PLS further argues that the trial court failed to apply federal law to the facts of this case pursuant to a conflicts of law analysis under La. C.C. art. 3515 et seq. PLS contends that under a conflicts of law analysis, federal law (i.e., the Carmack Amendment) applies to the facts of this case instead of Louisiana state contract law. This court reviews conflicts of law questions de novo. See Jackson, 144 So. 3d at 882; Wooley v. Lucksinger, 2006-1140 (La. App. 1st Cir. 12/30/08), 14 So. 3d 311, 358-59, writs granted. 2009-0586 (La. 12/18/09), 23 So. 3d 951, 2009-0585 (La. 12/18/09), 23 So. 3d 951, 2009-0584 (La. 12/18/09), 23 So. 3d 952, 2009-0571 (La. 12/18/09), 23 So. 3d 953, aff’d in part, rev’d in part, 2009-0571 (La. 4/1/11), 61 So. 3d 507.
Louisiana’s Conflicts of Law provisions afford the balancing of competing interests between states. The objective of those provisions is to identify the state whose policies would be most seriously impaired if its laws were not applied to the issue at hand. La. C.C. arts. 3515 and 3537; Champagne v. Ward, 2003-3211 (La. 1/19/05), 893 So. 2d 773, 786. The threshold question in determining the application of La. C.C. art. 3515 et seq. is whether there is a true conflict, a false conflict, or no conflict. See Champagne, 893 So. 2d at 786.
*4 **7 The supremacy clause of the United States Constitution governs federal preemption of state law. See U.S. Const. art. VI, cl. 2; Baca v. Sabine River Auth., 2018-1046 (La. App. 1st Cir. 12/27/18), 271 So. 3d 223, 229, writ denied, 2019-0149 (La. 3/18/19), 267 So. 3d 95. The Louisiana Code of Civil Procedure governs the raising of affirmative defenses, including federal preemption. See La. C.C.P. arts. 1003 and 1005. As noted by Ross and Wallace in their appellee brief, Louisiana’s conflicts of law rules would apply to federal law if a Louisiana court was deciding whether to apply United States law versus the law of a foreign country. Accordingly, under our de novo review, we find that there is no true conflicts of law issue and that the arguments raised by PLS on appeal encompass federal preemption of state law. This assignment of error is without merit.
Assignments of Error Nos. 2 and 3: Is PLS solidarity liable with Team Logistics? Was PLS’s Obligation Extinguished?

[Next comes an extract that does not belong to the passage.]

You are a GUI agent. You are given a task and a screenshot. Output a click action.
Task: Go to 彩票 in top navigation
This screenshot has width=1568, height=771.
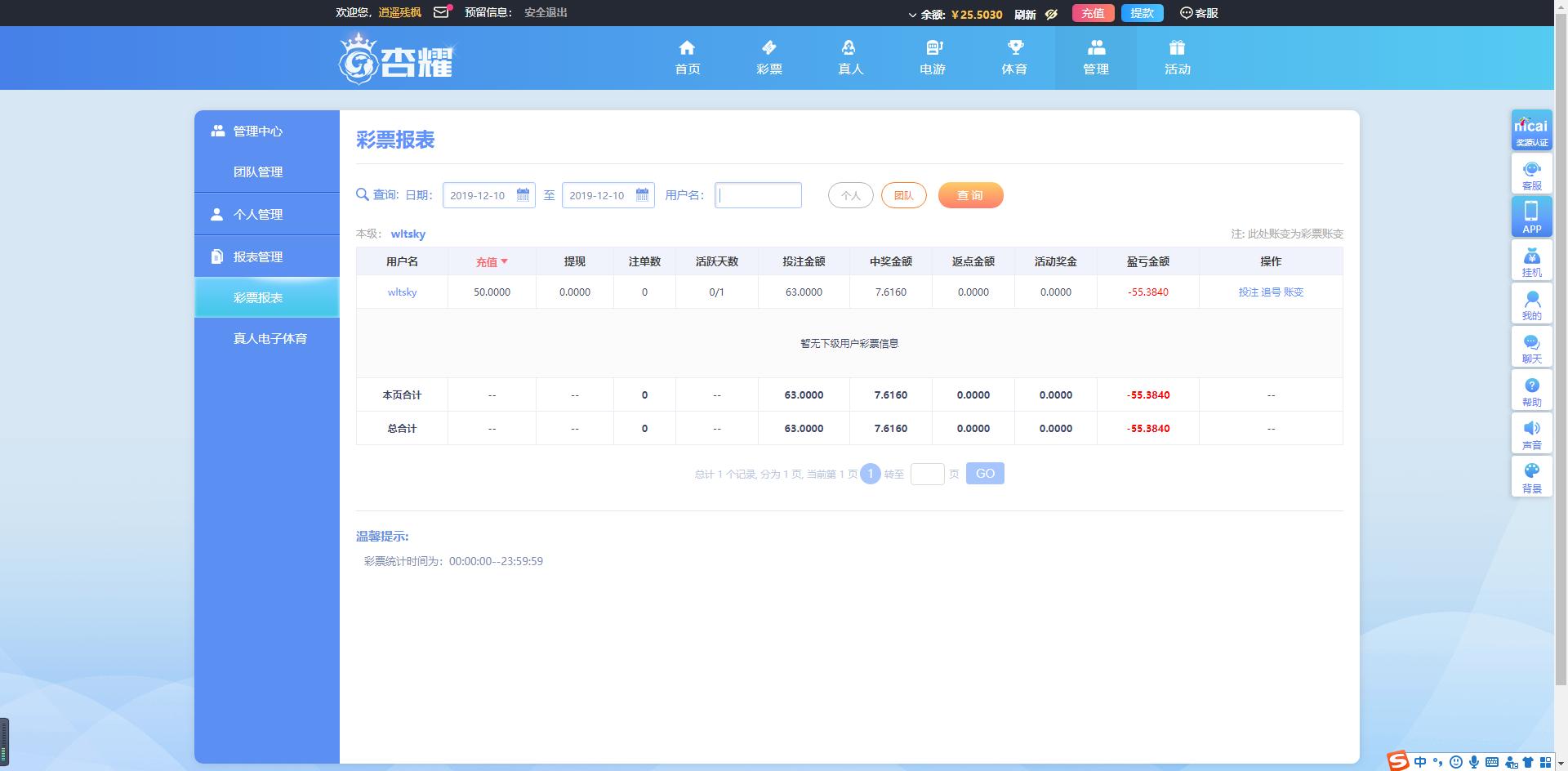(768, 57)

PLS argues that the trial court erred in finding it solidarily liable with Team Logistics for the entirety of Ross and Wallace’s damages. PLS avers that there is no evidence that PLS or Team Logistics ever intended that the obligation to transport Ross and Wallace’s paper bag machine from California to Louisiana was a solidary obligation. PLS contends that it was not responsible for the obligation of Team Logistics regarding the actual shipment of the paper bag machine.
PLS further argues that its only obligation to Ross and Wallace was to arrange a full truck shipment of the paper bag machine, while Team Logistics’ obligation to Ross and Wallace was to physically ship the paper bag machine in a full truck transport. Thus, PLS contends that its obligation was separate from that of Team Logistics. Upon awarding the Ross and Wallace shipment to Team Logistics, PLS averred that it performed its obligation to Ross and Wallace, which was extinguished by the substitution of Team Logistics as the contracting party (known as a promesse de porte-fort). See La. C.C. arts. 1786, 1787, and 1854.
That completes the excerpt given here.